Bronco looked at the bodies and then at Robinson. With a motion so abrupt and savage that the guard trembled, he knocked the pistol out of the little man's hand and then came up to Robinson. Facing him at a separation of just inches, Robinson looked into the face of Thatcher's murderer. He saw the purpose in that dark face, in the rush of blood that caused it to compress. Thatcher's murder was just the beginning, he thought. A man like this could only derive strength from murder.
"They owe you a lot," Bronco said to Robinson. "They ought to be thankful."
Robinson stayed silent. He looked past the line of guards towards the trees. There was a forest there.
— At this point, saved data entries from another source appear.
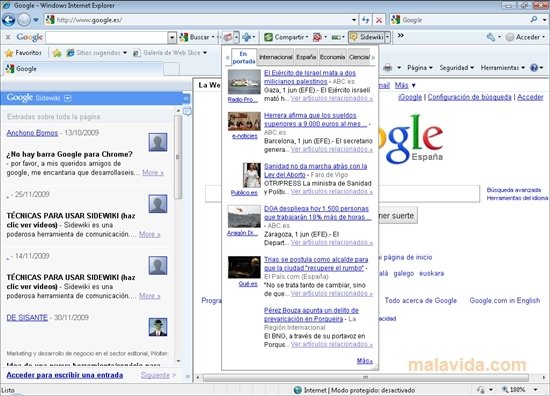Expand the address bar URL dropdown arrow

coord(354,20)
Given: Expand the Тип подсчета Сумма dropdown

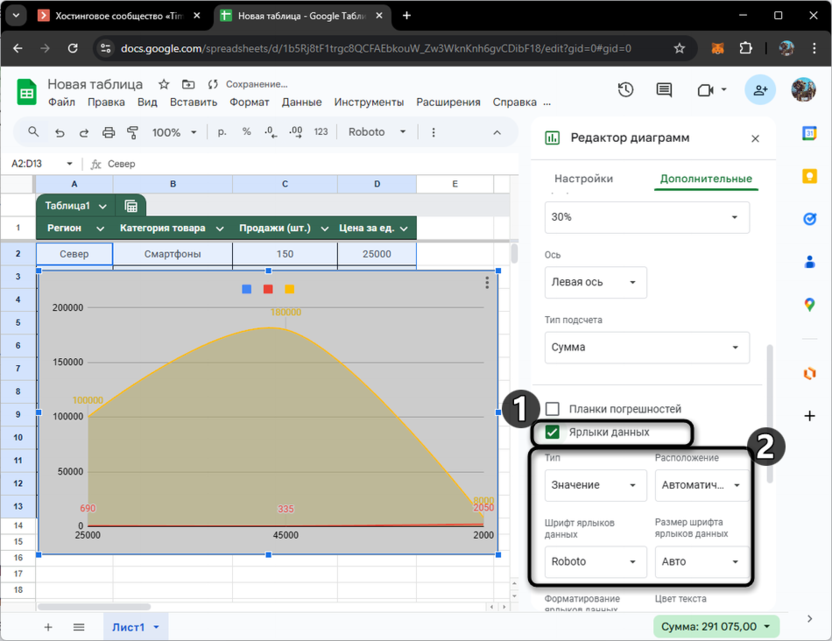Looking at the screenshot, I should pos(647,347).
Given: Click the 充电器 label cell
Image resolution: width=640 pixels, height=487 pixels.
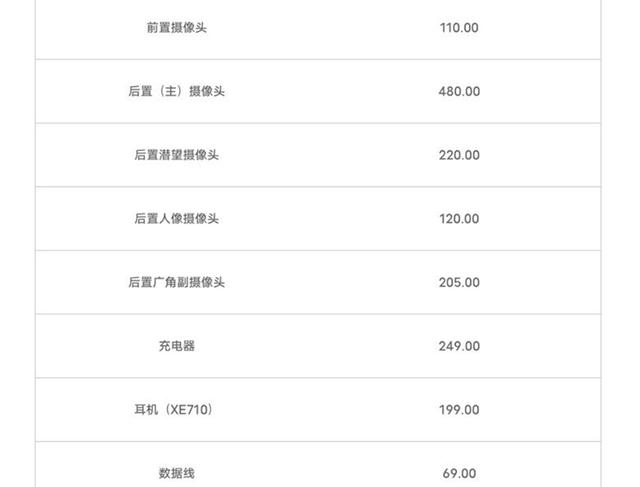Looking at the screenshot, I should tap(176, 346).
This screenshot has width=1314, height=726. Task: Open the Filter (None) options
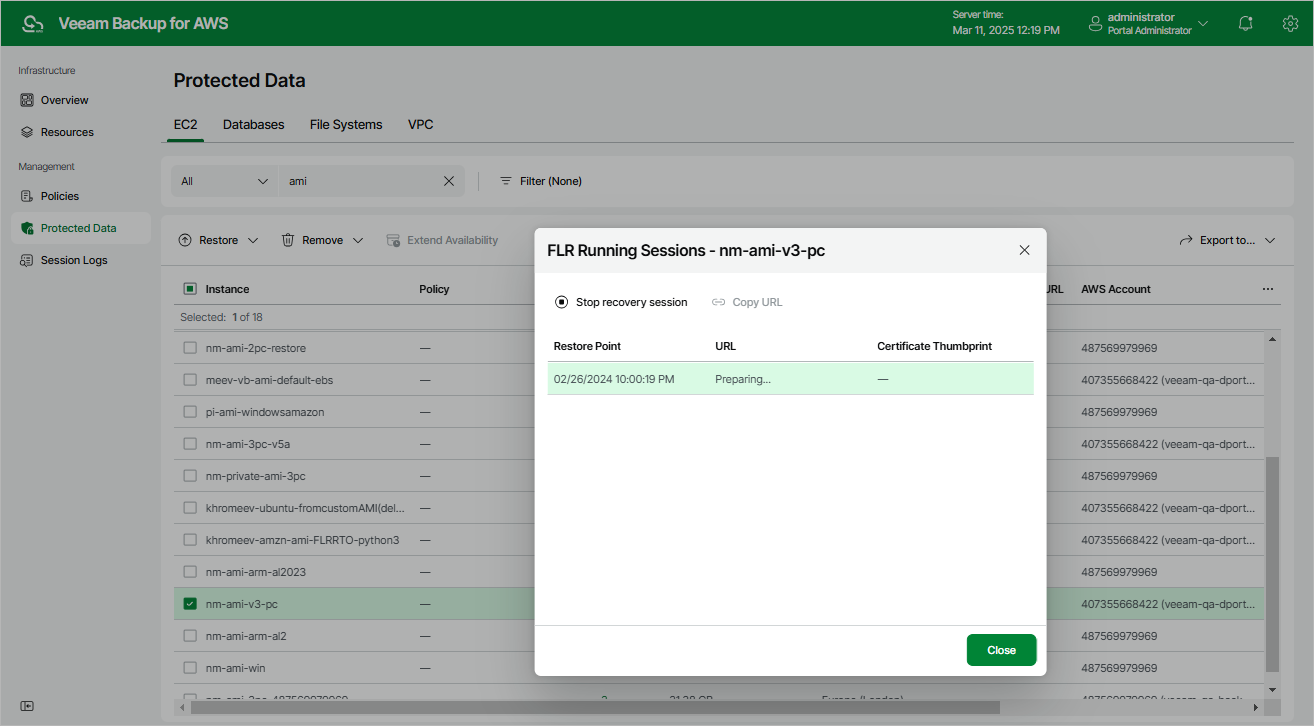coord(540,181)
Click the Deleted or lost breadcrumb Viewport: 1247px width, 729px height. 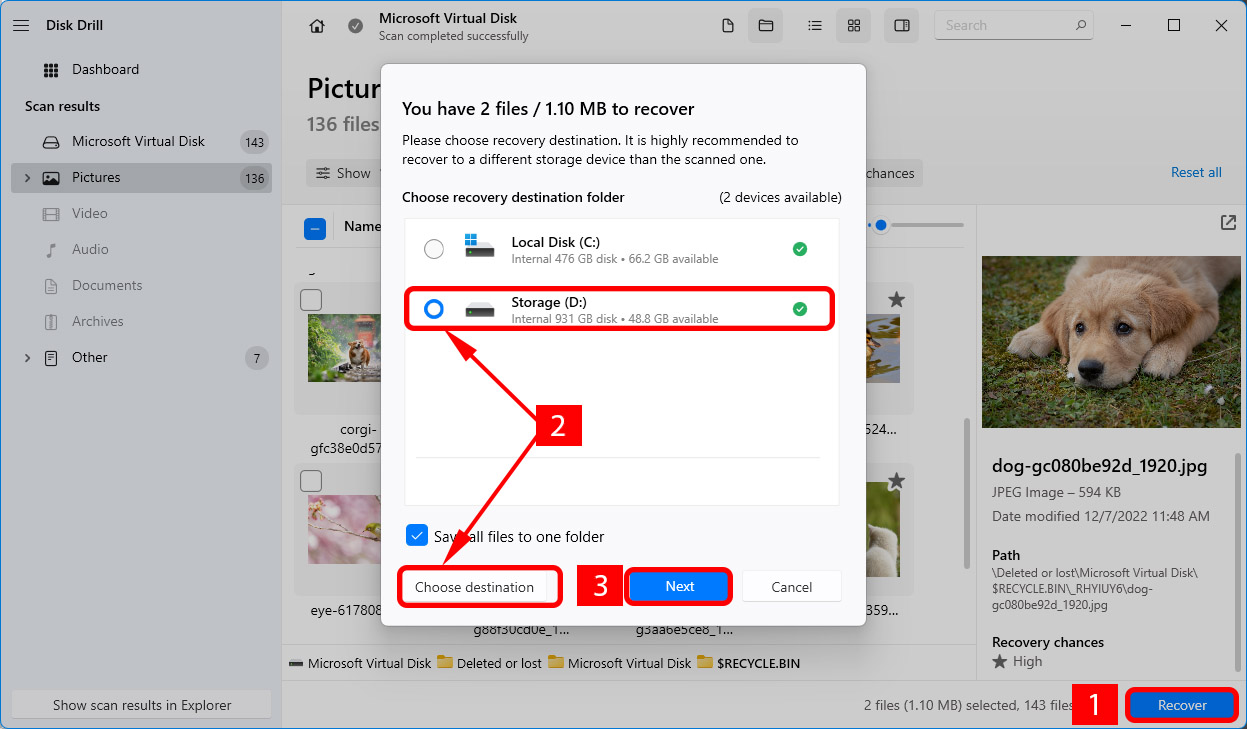pyautogui.click(x=498, y=662)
A man might be able to manage sustenance for a long time in that enclosure.
"Get them out of my sight!" Bronco shouted at the guards, motioning at the corpses. "And get them buried."
Robinson started towards the corpses. Bronco said, "Not you," in a high voice.
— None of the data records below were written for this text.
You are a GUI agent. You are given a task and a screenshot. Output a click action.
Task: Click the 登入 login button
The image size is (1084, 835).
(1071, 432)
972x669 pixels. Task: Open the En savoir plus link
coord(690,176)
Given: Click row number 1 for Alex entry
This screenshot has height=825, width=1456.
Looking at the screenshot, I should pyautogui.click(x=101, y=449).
Robinson stopped. Midway between Hoga's body and Bronco, he looked at the man. Bronco seemed to be shaking from some obscure strain. "Cover him," he said to the rear and Robinson heard the click of a belt as a rifle was leveled on him by a young, frightened guard. Bronco reached into a back pocket and took out a piece of paper, showed it to Robinson, and then began to read.
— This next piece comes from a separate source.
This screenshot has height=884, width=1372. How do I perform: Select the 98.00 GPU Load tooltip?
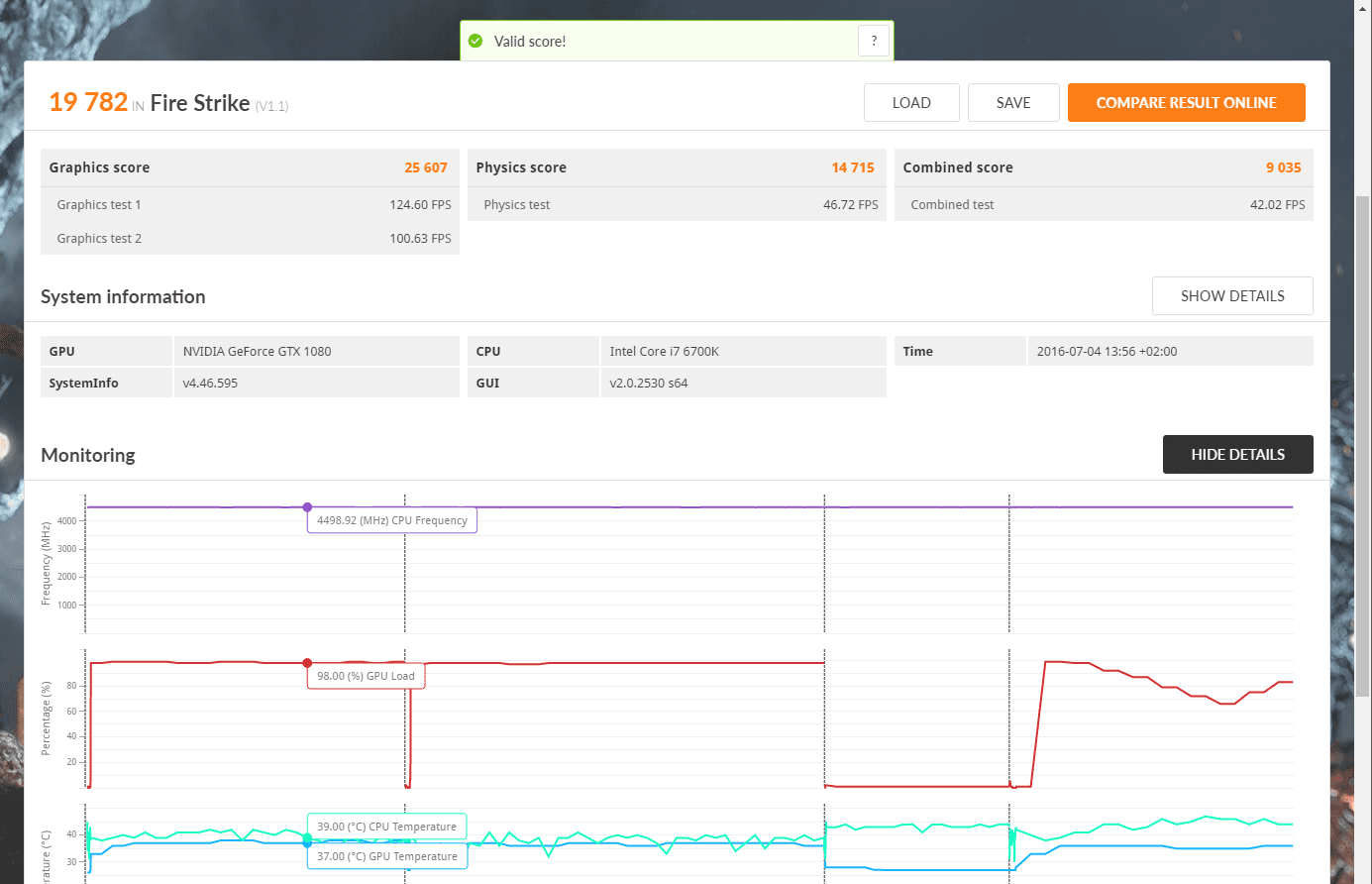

The absurdity of it at a different time probably would have registered upon Robinson; Bronco, the administrator, precise even at this moment, was informing Robinson of the text of a message authorizing him to do what he was doing. Bronco was a murderer, but he was the kind of killer who every step of the way, it seemed, had a rationale for what he was doing. That enabled him to do it so practically, so brutally, so murderously well. Bronco said, "This message is from the Korean emissary to the White House. It is in response to a telegram which they sent us. Ji-Hoon Robinson is wanted for the murder of Colonel Orville Wright, U.S.M.C. on Korean soil." Bronco looked up, his eyes bright with interest. "That means you killed an American, it sounds like to me," he said. "They asked us to retain you in custody for a pickup by the emissary's representative." He slapped the telegram, folded it, and put it away in a side pocket. "They answered this one within two hours of our own," he said. "I reckon that king of yours aims to fetch you back, as a right proper apology to these United States. He better be damn sorry, Mr. Robinson. In my book, no soul ought to be let off the hook for taking down an American."
Robinson looked at the ground and stayed silent. Silence brings its own counsel. It must have been Kazuo, he thought, the young farmer who was in the tent with us all the time last night, the one that Yoshihiro noticed today was missing. He could not feel hatred for the man. Kazuo, like all of them, had done what he had for a reason. Like Hoga, like Thatcher, he had been operating, he would have thought, for a higher principle. What terrible things higher principles make of us! Robinson thought the flesh would never betray us with its simple needs as would the mind and what it thinks of as conscience.
"Bind him," Robinson said.
Two guards came out of the line, one of them holding a coil of rope. They showed trepidation. Robinson looked at them, then again at the ground. He would offer them no resistance. Too many had suffered already. If they would take him, then so be it. Let them have him. Let them have and see if they could hold him.